Australia's Billabong International receives revised lower takeover bids: report
05 Apr 2013
Australia's Billabong International Ltd has received revised takeover bids, considerably lower than earlier bids, with the highest - A$287 million ($300 million) coming from its former US head, the Australian Financial Review today reported.
Paul Naude, director and president of Billabong's US unit and private equity firm Sycamore Partners has tabled a A$0.60 per share offer, while a consortium made up of private equity firm Altamont Capital Partners and US clothing group VF Corp has offered less than A$0.50 per share, the report said.

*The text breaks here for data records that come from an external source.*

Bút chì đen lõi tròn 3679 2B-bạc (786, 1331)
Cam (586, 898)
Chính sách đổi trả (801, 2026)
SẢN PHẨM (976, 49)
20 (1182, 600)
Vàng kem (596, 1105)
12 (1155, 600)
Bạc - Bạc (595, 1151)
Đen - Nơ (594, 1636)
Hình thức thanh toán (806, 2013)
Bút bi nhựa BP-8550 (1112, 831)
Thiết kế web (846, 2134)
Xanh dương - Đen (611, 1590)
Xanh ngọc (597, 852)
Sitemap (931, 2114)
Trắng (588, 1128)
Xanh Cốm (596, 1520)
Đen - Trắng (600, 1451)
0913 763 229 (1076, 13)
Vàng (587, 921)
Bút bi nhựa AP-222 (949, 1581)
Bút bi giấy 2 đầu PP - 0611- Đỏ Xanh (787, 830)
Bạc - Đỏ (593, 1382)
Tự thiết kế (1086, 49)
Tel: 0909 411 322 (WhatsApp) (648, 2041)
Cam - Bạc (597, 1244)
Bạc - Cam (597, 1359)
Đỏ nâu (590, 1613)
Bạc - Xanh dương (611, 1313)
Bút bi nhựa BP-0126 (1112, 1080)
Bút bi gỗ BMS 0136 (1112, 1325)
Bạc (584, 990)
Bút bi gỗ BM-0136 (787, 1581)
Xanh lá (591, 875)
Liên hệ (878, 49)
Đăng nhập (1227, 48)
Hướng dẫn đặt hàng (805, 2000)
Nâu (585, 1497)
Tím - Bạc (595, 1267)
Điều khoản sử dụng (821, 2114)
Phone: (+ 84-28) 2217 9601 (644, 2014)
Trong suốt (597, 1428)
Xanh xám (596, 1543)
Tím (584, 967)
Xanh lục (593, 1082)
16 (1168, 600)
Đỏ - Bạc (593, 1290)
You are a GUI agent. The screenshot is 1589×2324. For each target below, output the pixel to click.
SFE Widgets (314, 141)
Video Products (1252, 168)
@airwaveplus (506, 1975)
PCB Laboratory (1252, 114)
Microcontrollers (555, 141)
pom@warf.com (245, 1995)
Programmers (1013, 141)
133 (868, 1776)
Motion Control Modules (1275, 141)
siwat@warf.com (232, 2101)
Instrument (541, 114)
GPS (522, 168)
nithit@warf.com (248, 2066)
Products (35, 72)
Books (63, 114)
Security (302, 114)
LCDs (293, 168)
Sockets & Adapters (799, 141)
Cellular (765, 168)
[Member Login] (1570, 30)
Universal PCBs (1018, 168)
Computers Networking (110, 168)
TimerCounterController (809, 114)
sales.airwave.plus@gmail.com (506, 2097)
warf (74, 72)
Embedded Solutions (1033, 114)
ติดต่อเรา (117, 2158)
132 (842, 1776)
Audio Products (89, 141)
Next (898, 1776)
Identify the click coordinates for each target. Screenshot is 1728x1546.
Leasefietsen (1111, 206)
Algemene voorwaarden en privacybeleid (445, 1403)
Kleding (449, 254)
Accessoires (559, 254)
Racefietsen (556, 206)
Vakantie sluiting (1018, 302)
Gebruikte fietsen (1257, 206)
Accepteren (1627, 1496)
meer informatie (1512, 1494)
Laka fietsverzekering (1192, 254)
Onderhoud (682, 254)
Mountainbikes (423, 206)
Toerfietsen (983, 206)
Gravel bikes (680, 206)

The offers are below half the A$1.10 initial bids made by both suitors, which had then valued the company at A$527 million ($550 million).
Billabong shares have been placed in a trading halt until the company makes an announcement on the takeover offers.
A lifeline for the struggling surfwear company appears to be bleak, especially after it lost around two-thirds of its value in the past year, and its stock last month plunged to an all-time low of A$0.63.
Debt-laden Billabong had in February 2012 rejected TPG Capital's offer of A$3.30 a share or $904 million.
In July, TPG came back with a revised lower offer of $1.45-a-share or A$694 million, since after its first approach (TPG Capital returns with $712 mn offer for Australia's Billabong), Billabong sold 48.5 per cent of its watches and accessories company Nixon to Trilantic Capital Partners for $A432.71 million.
In early September Billabong received a matching offer from an unnamed second suitor, which media had identified as Bain Capital, but after inspecting the Queensland-based company's books, it also withdrew its bid.
After rejecting TPG's initial offers, Billabong announced a major restructuring that included job cuts and the partial sale of its watches and accessories company, Nixon, cutting production lines, and expanding its online business (Australia's surfwear giant Billabong rejects $820-mn bid from TPG Capital).
Under the restructuring, Billabong, which had 634 stores in Australia, Europe, and the Americas, has already closed 58 stores and is expected to shutter another 82 this financial year, most of which were set up two years back.
In order to raise money to pay debts of more than A$500 million, of which, A$484 million is due in 2013 and the remainder matures in 2014, Billabong sold Nixon and came up with an A$225 million equity raising.
Apart from the Billabong brand, the company sells surfwear and accessories under the Palmers Surf, Honolua Surf, Swell.com, Von Zipper, Kustom (footwear), Nixon, Xcel Wetsuits and Tigerlily brands, and also Element skate clothing and hardware.
Billabong's products are licensed and distributed in more than 100 countries and are available in approximately 11,000 stores worldwide. Products are distributed through specialised boardsports retailers and through the company's own branded retail outlets.
The majority of it's A$1.79 billion revenue is generated through wholly-owned operations in Australia, North America, Europe, Japan, New Zealand, South Africa and Brazil.